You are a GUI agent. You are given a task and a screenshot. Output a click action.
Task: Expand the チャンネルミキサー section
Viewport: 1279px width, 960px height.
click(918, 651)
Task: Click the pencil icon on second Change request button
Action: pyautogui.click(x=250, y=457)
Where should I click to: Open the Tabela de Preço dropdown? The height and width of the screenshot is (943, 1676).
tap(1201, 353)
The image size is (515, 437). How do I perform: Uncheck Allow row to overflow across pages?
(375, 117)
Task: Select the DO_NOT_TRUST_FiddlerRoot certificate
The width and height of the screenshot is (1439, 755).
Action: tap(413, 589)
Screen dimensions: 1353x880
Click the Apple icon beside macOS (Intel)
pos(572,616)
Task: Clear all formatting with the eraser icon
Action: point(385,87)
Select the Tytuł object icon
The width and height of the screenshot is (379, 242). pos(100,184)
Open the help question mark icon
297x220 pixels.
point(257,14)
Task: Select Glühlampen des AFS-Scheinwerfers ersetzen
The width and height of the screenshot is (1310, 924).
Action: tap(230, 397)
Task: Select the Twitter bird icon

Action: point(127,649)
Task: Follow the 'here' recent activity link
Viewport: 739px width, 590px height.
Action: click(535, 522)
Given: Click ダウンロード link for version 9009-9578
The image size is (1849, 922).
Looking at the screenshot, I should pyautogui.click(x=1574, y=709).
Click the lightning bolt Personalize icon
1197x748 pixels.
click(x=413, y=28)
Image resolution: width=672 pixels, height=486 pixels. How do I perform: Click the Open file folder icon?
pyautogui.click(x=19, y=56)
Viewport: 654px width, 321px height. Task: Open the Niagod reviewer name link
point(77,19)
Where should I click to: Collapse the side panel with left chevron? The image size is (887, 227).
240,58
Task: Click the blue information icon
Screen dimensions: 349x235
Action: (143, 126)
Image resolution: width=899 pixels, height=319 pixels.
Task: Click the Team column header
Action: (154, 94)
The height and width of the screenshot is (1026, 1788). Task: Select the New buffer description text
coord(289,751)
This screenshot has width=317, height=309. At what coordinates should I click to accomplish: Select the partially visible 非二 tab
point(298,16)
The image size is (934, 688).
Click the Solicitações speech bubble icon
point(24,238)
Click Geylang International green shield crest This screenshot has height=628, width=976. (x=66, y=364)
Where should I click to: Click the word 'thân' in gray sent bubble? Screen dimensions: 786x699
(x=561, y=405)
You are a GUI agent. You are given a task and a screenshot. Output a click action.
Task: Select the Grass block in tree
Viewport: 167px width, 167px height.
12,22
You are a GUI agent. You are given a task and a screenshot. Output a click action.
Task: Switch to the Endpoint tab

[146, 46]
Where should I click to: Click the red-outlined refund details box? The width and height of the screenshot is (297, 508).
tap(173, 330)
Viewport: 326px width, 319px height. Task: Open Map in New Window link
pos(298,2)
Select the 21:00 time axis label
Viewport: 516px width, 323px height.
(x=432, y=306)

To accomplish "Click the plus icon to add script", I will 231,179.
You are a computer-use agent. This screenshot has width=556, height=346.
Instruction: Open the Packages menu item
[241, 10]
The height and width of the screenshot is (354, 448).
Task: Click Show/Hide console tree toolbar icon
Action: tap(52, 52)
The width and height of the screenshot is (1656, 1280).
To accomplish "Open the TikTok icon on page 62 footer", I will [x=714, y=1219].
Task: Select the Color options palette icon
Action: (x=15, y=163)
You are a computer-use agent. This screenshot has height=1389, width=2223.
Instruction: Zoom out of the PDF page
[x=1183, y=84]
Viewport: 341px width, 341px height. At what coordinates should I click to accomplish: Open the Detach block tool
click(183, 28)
---*---
- Short problem -
Find each line in the listing above that contains the string "bubble" and copy those lines out in full.

- Full response -
Click the Solicitações speech bubble icon
Where should I click to: Click the word 'thân' in gray sent bubble? Screen dimensions: 786x699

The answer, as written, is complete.